Aminoglycoside- and cisplatin-induced ototoxicity, which is a significant issue owing to the widespread use of these drugs in clinical practice, involves the entry of aminoglycosides and cisplatin into the endolymph and hair cells via specific channels or transporters, followed by reactive oxygen species (ROS) generation and hair cells apoptosis. Current strategies focalize primarily on interference with downstream ROS effects; however, recent evidence has demonstrated that inhibiting the uptake of aminoglycosides and cisplatin by hair cells is another promising strategy for tackling the upstream drug uptake pathway. With advances in structural biology, the conformations of certain aminoglycoside and cisplatin channels and transporters, such as the mechanoelectrical transduction channel and organic cation transporter-2, have been largely elucidated. These channels and transporters may become potential targets for the introduction of new otoprotective strategies.
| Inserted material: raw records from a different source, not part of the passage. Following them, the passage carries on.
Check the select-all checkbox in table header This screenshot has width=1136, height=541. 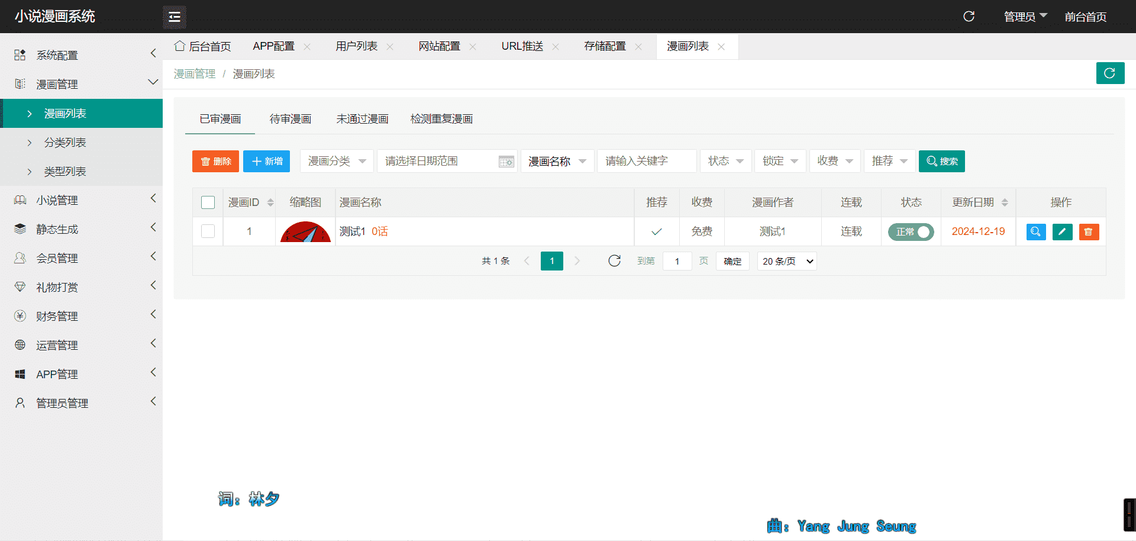(x=208, y=202)
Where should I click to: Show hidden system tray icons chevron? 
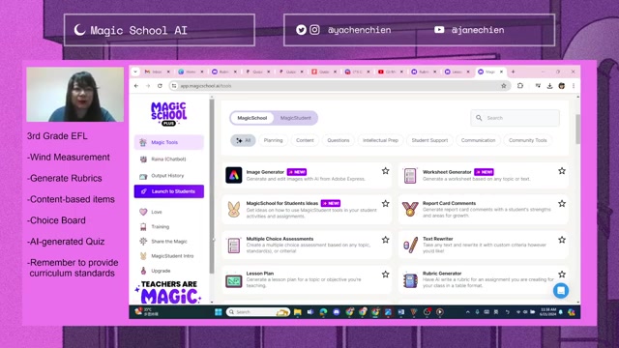pos(468,312)
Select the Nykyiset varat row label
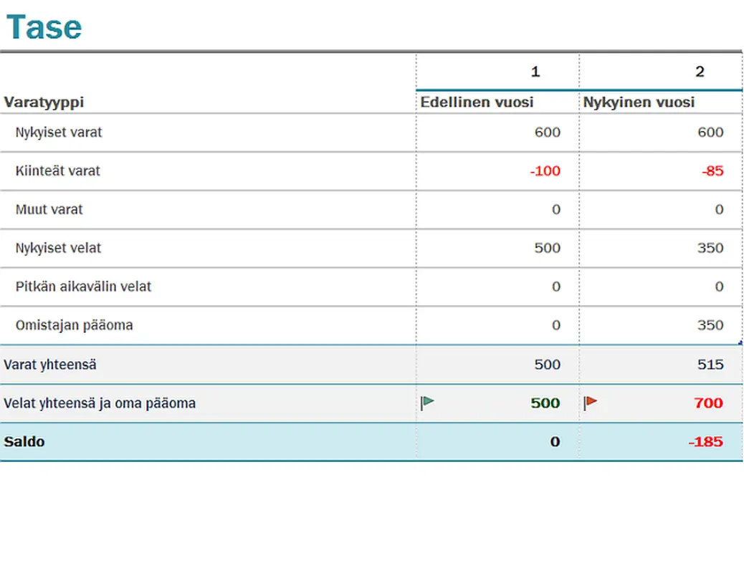Viewport: 744px width, 573px height. (x=59, y=133)
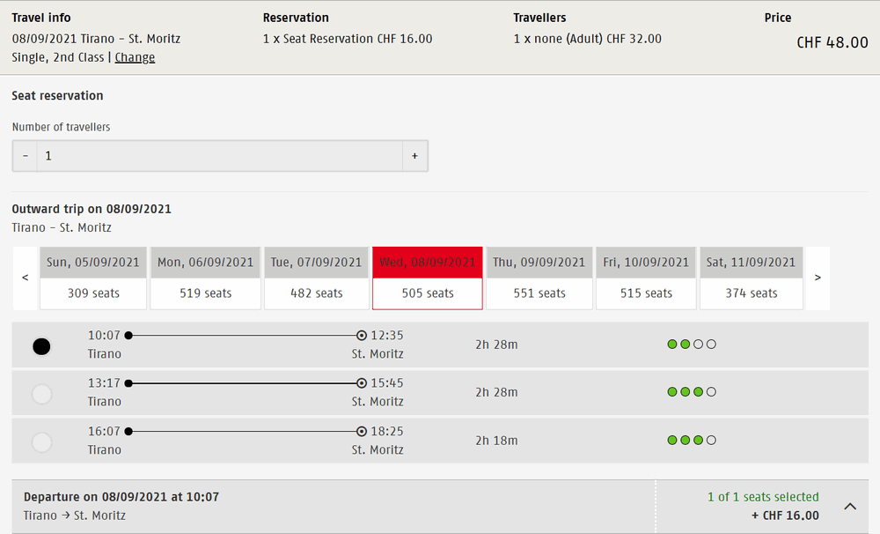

This review focuses on the strategies for inhibiting ototoxic drugs uptake by auditory hair cells and provides potential targets for recent developments in the field of otoprotection. Molecular dynamics (MD) simulations of these proteins could help identify the molecules that inhibit the uptake of aminoglycosides and cisplatin by hair cells. Integrating upstream drug uptake pathway targets and MD simulations may help dissect molecular mechanisms and develop novel otoprotective strategies for aminoglycoside- and cisplatin-induced ototoxicity.

Fig. 1

Representative AG antibiotics of 4,5-and 4,6-disubstituted subclasses. A, 4,5-Disubstituted AGs (neomycin). B, 4,6-Disubstituted AGs (gentamicin). AG = aminoglycoside.

Fig. 2

Cisplatin activation and DNA damage induction. A, Cisplatin aquation. B, Cisplatin adducts interact with DNA to form intrastrand crosslinks between the bases on the same strand. C, Interstrand crosslinks between the bases on opposing strands.

Fig. 3

The upstream potential targets and blocking agents for aminoglycosides and cisplatin entry into the hair cells. CTR-1 = copper transporter-1; MET = mechanoelectrical transduction; OCT-2 = copper transporter-2; siRNA = small interfering RNA; TMC = transmembrane channel; TRP = transient receptor potential.